I’m not going to be wanting to see Dahmer again anytime soon, but it’s an essential film.

If you want to understand his crimes.

Bruce Davison is excellent as Dahmer’s father.

Artel Kayaru is really good!

Don’t discount the horror medium.

The “greatest creator of forms of the 20th century” (to quote Godard) kicked it off in earnest with Psycho.

Darkness is inextricably wound up in the light of cinema.

 

-PD

Hard Candy [2005)

Norma Bates.

[sic]

Meets Paul Kersey.

Vigilante.

You know…

It’s not often I watch horror films.

I had a bad experience once with the schlock of the genre.

Sleepwalkers (1992).

I never really forgave Stephen King for that one.

But perhaps the story was just muffed in the inept hands of Mick Garris?

Well, whatever the case may be:  Hard Candy is compelling cinema.

Yes, charge me with the crime of our age.

The worship of youth.

Ephebophilia is hammered into our heads by the nonstop spectacle.

It is chronophilia from 15-19.  Age range.

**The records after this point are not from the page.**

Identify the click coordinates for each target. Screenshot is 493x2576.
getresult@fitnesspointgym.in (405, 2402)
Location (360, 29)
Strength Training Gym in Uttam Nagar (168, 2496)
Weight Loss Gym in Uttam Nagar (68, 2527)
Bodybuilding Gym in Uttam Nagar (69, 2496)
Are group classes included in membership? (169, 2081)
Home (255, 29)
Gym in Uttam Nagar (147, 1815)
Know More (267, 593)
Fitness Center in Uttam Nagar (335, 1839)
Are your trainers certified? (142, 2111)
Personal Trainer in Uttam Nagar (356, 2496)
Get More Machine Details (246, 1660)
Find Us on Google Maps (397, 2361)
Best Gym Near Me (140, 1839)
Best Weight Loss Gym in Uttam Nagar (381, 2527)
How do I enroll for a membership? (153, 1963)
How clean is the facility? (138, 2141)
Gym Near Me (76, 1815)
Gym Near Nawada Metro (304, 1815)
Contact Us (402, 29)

You’re attracted to young people.

So many nuances.

There’s hebephilia.  11-14.

Perhaps it is this which is most germane to our film.

Ellen Page is a star.

Sure, it’s a bit trendy…after Monster in 2003.

But I’ve seen that one…and Hard Candy is more compelling.

Ellen Page is more compelling.

Page plays a 14-year-old named Hayley.

Such a quintessential name.  Like Caitlyn (and its derivative spellings).

Top hit?  [Sponsored content?]  Hayley Williams of the band Paramore.

Youth.

Hayley Williams.  27.  Looks plenty young.

The worship of youth.

Red hair.  Porcelain skin.  Not a wrinkle in sight.

Hayley [sic].  Peak U.S. popularity in 1990s.

Et voila!  Hayley Williams born 1988.  That’s about right.

How about Haley?  Also peaked in the 1990s.  And about three times more common than the Hayley spelling.

[This is the honors-student logic of Hayley Stark in our film.  Really a genius detail.]

Let’s try Hailey.  Oooh!  Most popular yet!  And peaked in 2005 🙂

There’s also Haylee (trailer-trash rare…peak 2009), Hayleigh (a recent trend peaking in 2011…almost with a Cajun ring to it),  and the ultra-rare Haylie (a dainty spelling which peaked in 2007).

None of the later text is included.